EXERCISE DIRECTIONS »
Go through the entries below and pick out every line with "header".

STORED DATA »
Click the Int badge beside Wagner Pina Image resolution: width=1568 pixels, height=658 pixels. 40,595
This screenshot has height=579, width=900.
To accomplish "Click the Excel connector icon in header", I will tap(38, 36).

--

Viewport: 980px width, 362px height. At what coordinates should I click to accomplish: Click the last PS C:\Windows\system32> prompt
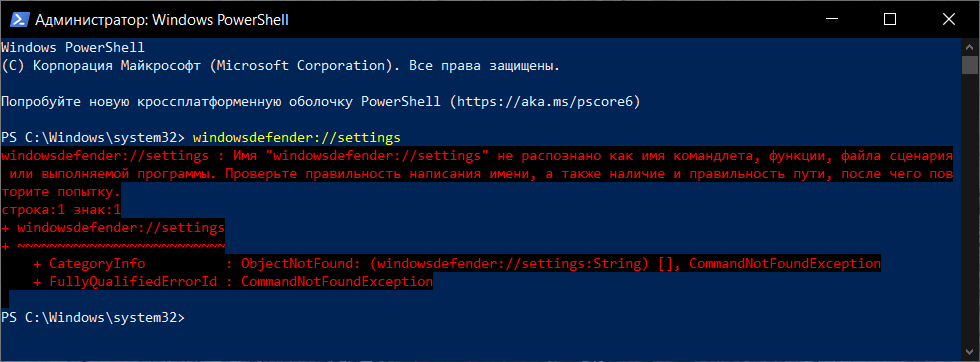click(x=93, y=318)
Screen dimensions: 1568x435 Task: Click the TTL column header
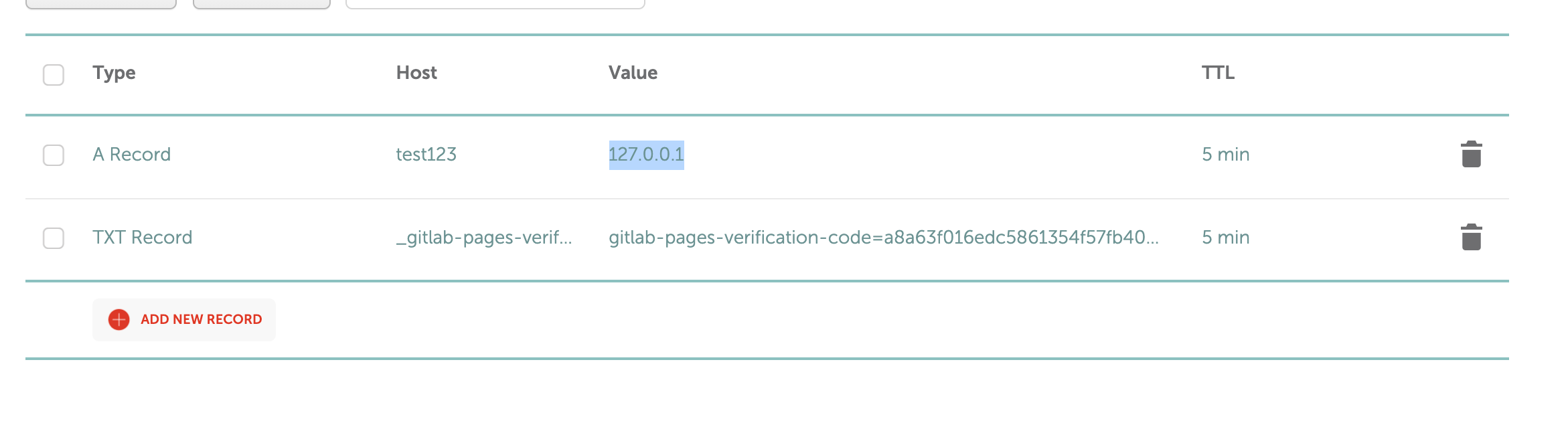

--

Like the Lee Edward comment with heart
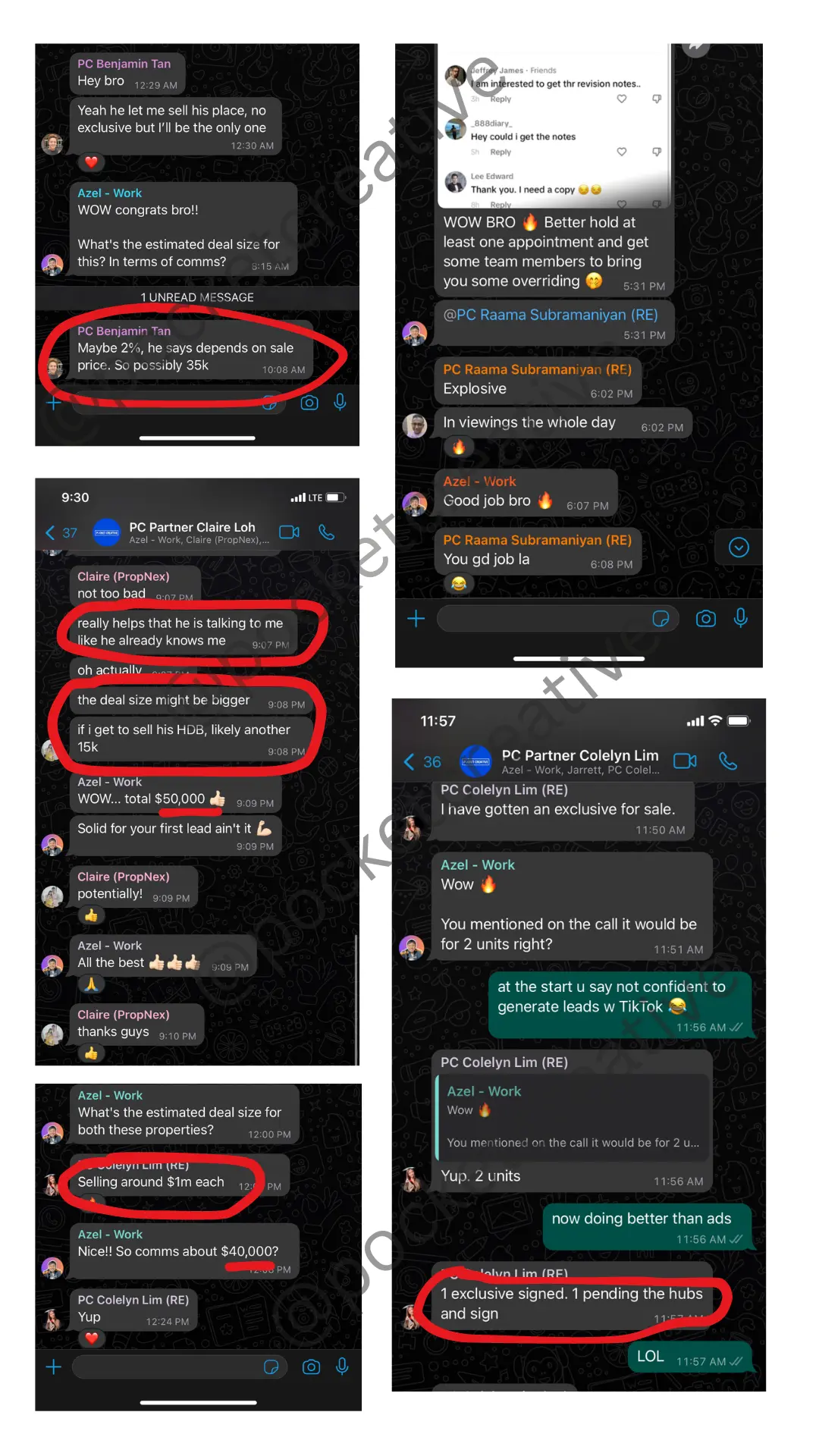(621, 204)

TASK OUTPUT »
To accomplish "Click the Excel connector icon in header", I will tap(38, 36).
Screen dimensions: 1568x435 Task: Click the TTL column header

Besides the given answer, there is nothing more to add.